» Aim of the task: Print exactly the lines from the one containing "The height and width of the screenshot is (714, 1168)." through the last line of the entries below; the pictures stay out of the copy.

Pixel coordinate grounding data
※
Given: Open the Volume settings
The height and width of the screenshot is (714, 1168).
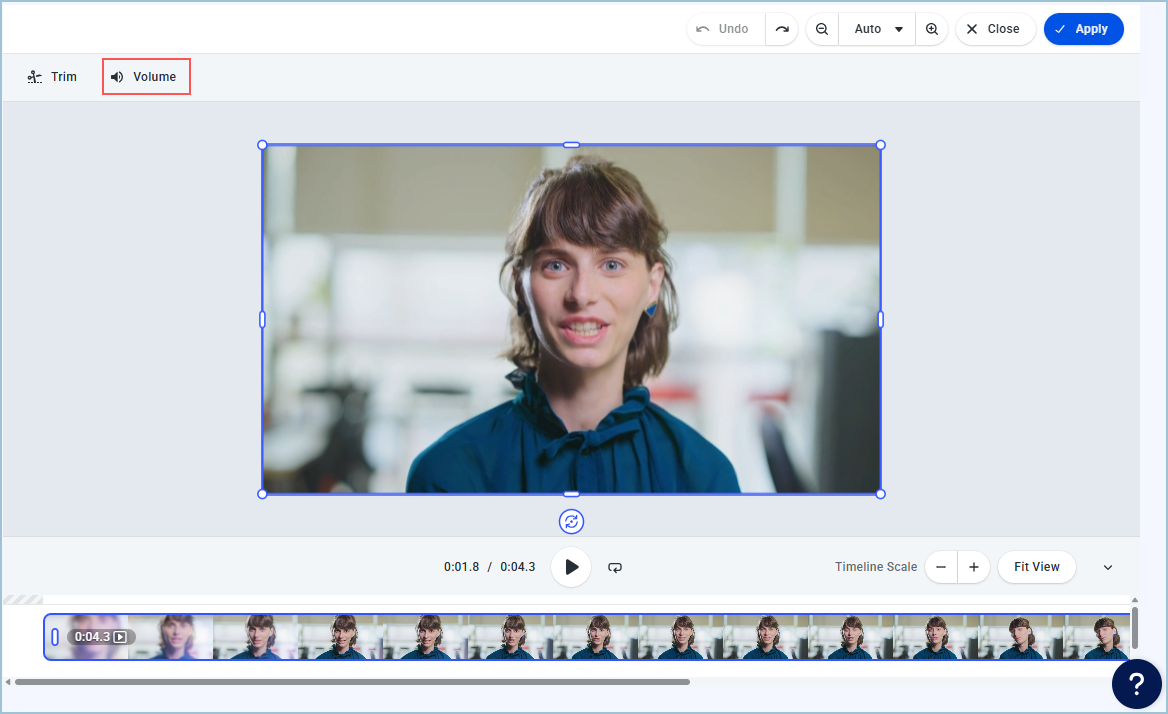Looking at the screenshot, I should [146, 77].
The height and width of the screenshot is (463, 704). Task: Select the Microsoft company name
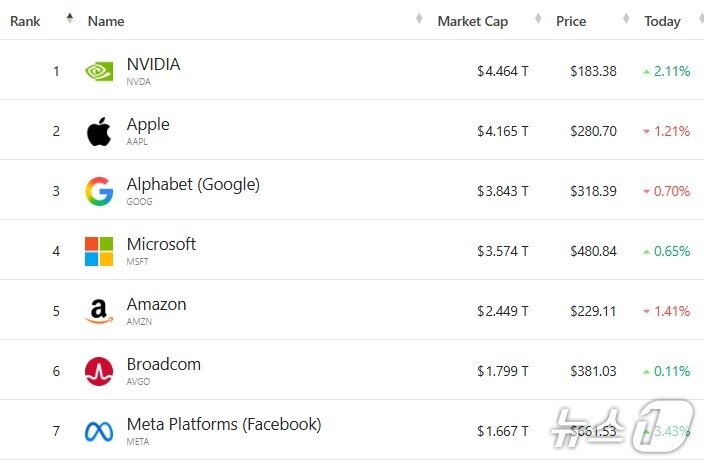pos(161,245)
※
» Problem solution:
The height and width of the screenshot is (714, 1168).
Looking at the screenshot, I should [146, 77].
The height and width of the screenshot is (463, 704). Task: Select the Microsoft company name
pos(161,245)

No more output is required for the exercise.